Дубов оторвался от прицельной планки автомата, чтобы увидеть солдат, оценить ситуацию и заорал:

- Газарян, назад! Назад! Не высовывайся!

В горячке боя Газарян вскочил на ноги и вел огонь с колена, при этом жутко хохоча. Дубов приподнялся над камнем:

- Га... - не успел докричать.

Ослепило близким разрывом гранаты, как огнем ожгло левую руку. Сознание Дубов потерял не сразу, успел отметить, как внезапно наступило затишье, подумал: "Умираю?!", и впал в забытье.

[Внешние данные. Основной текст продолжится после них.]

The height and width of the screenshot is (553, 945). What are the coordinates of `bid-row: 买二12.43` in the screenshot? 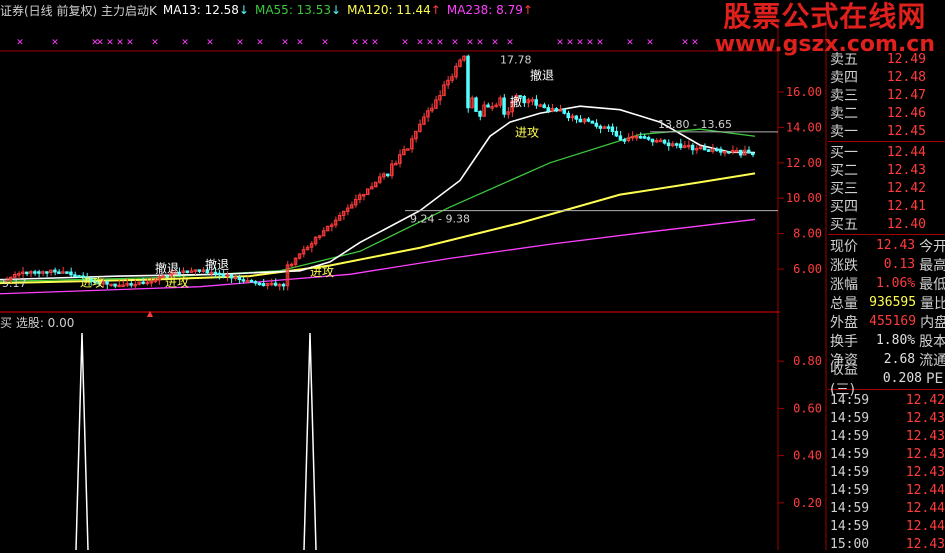 It's located at (886, 170).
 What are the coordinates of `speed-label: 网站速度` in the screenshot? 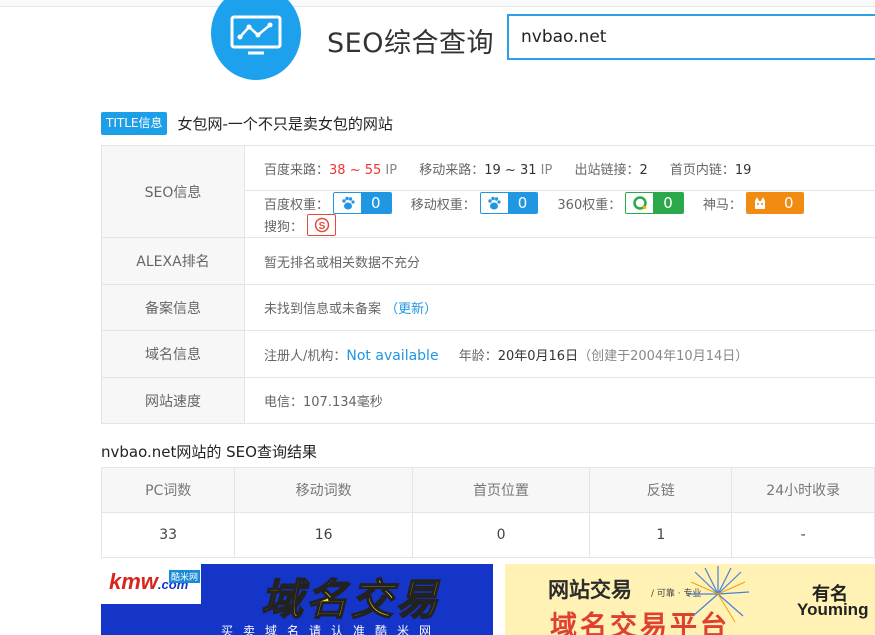 It's located at (173, 400).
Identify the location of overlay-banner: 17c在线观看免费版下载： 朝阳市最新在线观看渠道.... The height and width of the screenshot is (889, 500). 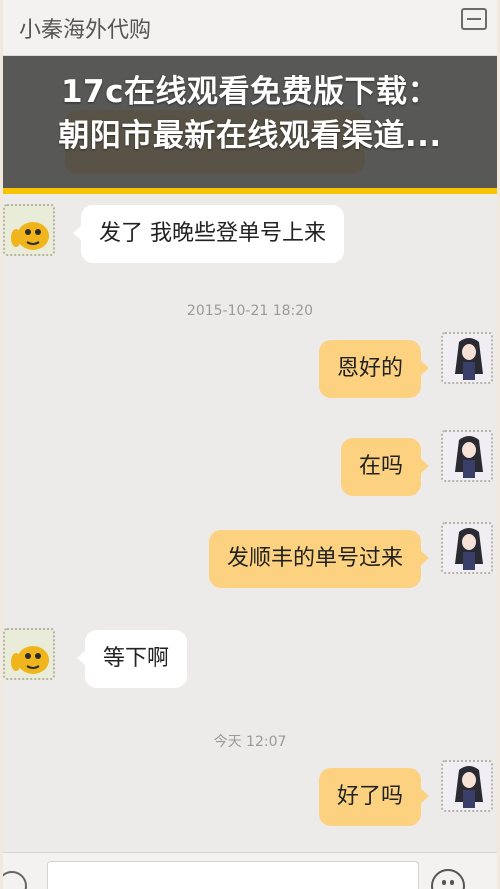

Очнулся от резкой боли. Перетягивающий левое предплечье бинтом Басыров поглядел на командира ласковыми карими глазами и, успокаивая, сказал:

- Ничыво, ничыво, камандир, каравана - йок, нету...

Дубов услышал как время от времени тишину прерывают одиночные выстрелы и понял что каравана действительно - "йок", раз солдаты достреливают, добивают умирающих и раненых духов, ставят контрольным выстрелом в голову восклицательный знак на мертвых.

- Лыжы, лыжы, - успокаивал Дубова Басыров, - тропа сейчас расчистим, груз забырем. Служба знаем. Искендер уже выртушки вызвал.

Искендер - Александр Ковалев - радист роты. Дубов облегченно, насколько это позволила рана, вздохнул и с изумлением увидел, что на Басырове поверх бушлата наброшена дубленка. Тот, увидев изумление командира, поспешил объяснить:

- С убытых сняли. Стрыляли - разгорячылись. Холодно тепер. А шуба теплый. Мертвый - в пропасть, а шуба живой - на. И тыбе тоже - на, - Басыров заботливо набросил на Дубова широченную овчину.

Дубову стало тепло не только от меха дубленки, но и от заботы солдата. Только где-то в глубине души что-то терзало, заботило неосознанным чувством тревоги. Думать и размышлять мешала слабость. Тепло окунуло Дубова в дрему, а промедол оттягивал сверлящую боль. Он только и прошептал Басырову:

- Тропу расчистите, груз поднимите на площадку, - и уснул.

Вместе с болью промедол погасил тревожную мысль.

Солдаты сбросили трупы вниз и стали подниматься вверх на площадку, волоча за собой тюки и трофейное оружие.

За то время, когда солдаты укладывали своих погибших, опускались на тропу, освобождали, расчищали ее, сбрасывали вниз сообща неподъемные трупы лошадей, туда же, раскачав за руки - за ноги, отправляли начавшие замерзать трупы людей, наконец, пока подняли наверх тюки и оружие, два вертолета, преодолев подлетное время, вынырнули из-за дальней вершины, взяв направление на седловину.